Typically, I do not believe that a person can judge an athlete or a performance in a game based on just stats. Games are much more complicated than what mere numbers can reveal, and no one can deny that.
Besides, it’s the stories and the nuance of the games that makes them great—not the numbers.
However, if there is one statistic that fascinates me is the triple-double. After all, the triple-double, often, is the pinnacle of all basketball accomplishments. To get double-digits in points, assists and rebounds, or even blocks or steals, is the mark that a ballplayer had a really good game.

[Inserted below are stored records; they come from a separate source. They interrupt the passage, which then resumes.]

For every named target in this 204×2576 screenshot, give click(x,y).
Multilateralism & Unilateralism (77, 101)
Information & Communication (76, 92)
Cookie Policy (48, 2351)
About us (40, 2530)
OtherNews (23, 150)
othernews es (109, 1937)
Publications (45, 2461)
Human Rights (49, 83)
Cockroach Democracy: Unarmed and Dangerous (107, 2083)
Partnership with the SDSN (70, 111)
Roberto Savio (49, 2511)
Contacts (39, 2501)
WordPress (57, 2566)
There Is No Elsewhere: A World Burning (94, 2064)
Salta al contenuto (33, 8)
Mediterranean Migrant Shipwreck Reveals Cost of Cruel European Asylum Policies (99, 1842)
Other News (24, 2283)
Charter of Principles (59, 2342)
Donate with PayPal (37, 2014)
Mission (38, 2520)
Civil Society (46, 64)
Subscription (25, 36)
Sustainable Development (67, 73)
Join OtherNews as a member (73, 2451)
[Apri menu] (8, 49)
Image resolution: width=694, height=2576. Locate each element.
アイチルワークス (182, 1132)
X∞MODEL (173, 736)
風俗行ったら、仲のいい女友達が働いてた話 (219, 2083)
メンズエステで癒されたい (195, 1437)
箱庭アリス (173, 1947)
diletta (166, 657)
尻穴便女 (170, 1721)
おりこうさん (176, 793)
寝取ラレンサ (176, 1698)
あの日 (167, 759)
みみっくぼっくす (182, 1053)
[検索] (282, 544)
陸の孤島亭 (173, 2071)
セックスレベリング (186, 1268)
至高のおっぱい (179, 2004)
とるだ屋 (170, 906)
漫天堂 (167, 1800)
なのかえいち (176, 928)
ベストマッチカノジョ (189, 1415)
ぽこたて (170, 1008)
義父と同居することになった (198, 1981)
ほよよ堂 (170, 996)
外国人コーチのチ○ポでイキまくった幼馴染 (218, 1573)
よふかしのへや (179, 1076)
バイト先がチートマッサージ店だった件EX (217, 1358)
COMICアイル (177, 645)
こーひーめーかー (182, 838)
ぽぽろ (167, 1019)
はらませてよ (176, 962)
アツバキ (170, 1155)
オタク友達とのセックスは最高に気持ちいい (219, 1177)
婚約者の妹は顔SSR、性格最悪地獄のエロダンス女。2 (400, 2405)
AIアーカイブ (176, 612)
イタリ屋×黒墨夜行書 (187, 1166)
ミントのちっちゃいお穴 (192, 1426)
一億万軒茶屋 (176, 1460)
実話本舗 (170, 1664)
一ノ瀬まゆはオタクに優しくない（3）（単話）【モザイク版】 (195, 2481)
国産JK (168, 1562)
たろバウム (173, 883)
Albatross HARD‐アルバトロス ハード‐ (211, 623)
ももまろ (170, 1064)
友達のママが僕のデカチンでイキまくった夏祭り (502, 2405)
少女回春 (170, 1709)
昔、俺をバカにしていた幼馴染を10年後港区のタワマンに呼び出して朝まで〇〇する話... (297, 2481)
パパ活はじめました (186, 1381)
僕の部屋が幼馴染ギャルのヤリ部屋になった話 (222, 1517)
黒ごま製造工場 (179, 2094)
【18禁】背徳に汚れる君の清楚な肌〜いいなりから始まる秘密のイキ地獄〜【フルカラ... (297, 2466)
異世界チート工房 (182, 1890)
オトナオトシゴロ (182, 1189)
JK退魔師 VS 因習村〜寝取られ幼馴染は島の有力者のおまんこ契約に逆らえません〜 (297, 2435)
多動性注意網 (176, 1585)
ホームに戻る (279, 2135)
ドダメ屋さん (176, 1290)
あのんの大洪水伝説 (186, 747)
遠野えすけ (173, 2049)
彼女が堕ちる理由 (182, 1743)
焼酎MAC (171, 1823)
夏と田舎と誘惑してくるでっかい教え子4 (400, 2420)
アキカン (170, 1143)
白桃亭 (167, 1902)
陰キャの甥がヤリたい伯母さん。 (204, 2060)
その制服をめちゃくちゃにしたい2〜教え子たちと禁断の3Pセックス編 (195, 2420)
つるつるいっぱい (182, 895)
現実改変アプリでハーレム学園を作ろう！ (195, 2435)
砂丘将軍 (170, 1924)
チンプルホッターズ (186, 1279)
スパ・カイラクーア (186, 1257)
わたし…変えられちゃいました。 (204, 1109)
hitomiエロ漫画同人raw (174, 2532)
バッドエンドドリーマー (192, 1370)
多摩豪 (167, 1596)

Besides, only a certain type of player can notch a triple-double. For instance, Karl Malone was not going to get a triple-double. The same goes for Kobe Bryant, though Kobe certainly has a few under his belt. Some players don’t like to pass the ball, while others don’t pass the ball well.
Regardless, a triple-double is a true indicator of the all-around player. Typically, players don’t get them by accident. In other words, all of a sudden a player isn’t going to “get hot” and mess around to get a triple-double.
If it could be labeled as such, the triple-double is the most organic of all statistical phenomenons, yet they never sneak up on anyone. If someone is an assist or a rebound or two away from a triple-double, everyone in the gym knows it and they keep track. A triple-double is like a hand grenade in that when it is about to blow, it makes some noise. That's the way it seemed when Larry Bird and Magic Johnson used to get them.
Nevertheless, if there ever was a quiet triple-double that quietly slipped by a few folks, it happened on Tuesday night at the Center. That’s where Jason Kidd—Mr. Triple-Double himself—notched another one on the final shot and rebound of the game. Truth is there were a handful of folks sitting on press row who had to look at the stat sheet twice after the game before asking, “Wait… Jason Kidd had a triple-double?”
Call Kidd the triple-double ninja.
Kidd had 13 points with 13 assists and 10 rebounds in the Mavericks’ 101-93 victory over the 76ers despite sitting on the bench for a chunk of the second half. Closing in on his 38th birthday, Mavs’ coach Rick Carlisle smartly allows Kidd to pace himself because even though he might not be as spry as he once was, he still is a threat when the game is on the line. A savvy point guard is one thing, but a point guard like Kidd who is experienced, smart and able to notch a triple-double without much notice is something else altogether.
“When I used to announce, I said I always felt he played with a rear view mirror,” Sixers’ coach Doug Collins said about Kidd. “He not only saw what was going on in front of him, he also saw what was going on behind him. He’s not afraid to make a mistake with the ball. He reminds me a bit of Brett Favre. He’ll throw it in there. Sometimes he’ll turn it over, but he’s not afraid to do that.”
Against the Sixers, Kidd had those 13 assists against zero turnovers. He had eight assists in the first quarter and 12 of them after three quarters. Kidd went into double-digits in scoring during the final quarter, too, but piled on in the scoring column with a clutch three-pointer with 2:59 left in the game, followed by a couple of foul shots with 40 seconds remaining to help salt the game away. When Andre Iguodala missed a long jumper in the waning seconds, Kidd was right on the spot for an easy rebound.
It just might have been the stealthiest triple-double of his career. Either that or he just has a knack for filling out the stat sheet.
Now in his 18th season in the league, Kidd has 107 career triple-doubles. Heading into this season that averaged out to a little more than 6.1 of them per year, which doesn’t include the playoffs, where he has notched 11. He only has two triple-doubles this season (the seventh of his career against the Sixers), which leads one to believe that Kidd will finish his career with the third-most of all time, ranking behind Oscar Robertson (181) and Magic Johnson (138). Amongst active players, Lebron James is behind Kidd with 31. Johnson, of course, was one of the greatest two-way guards ever. At 6-foot-9, Magic ran the point and posted up on the low block, where smaller guards had no hope of stopping him.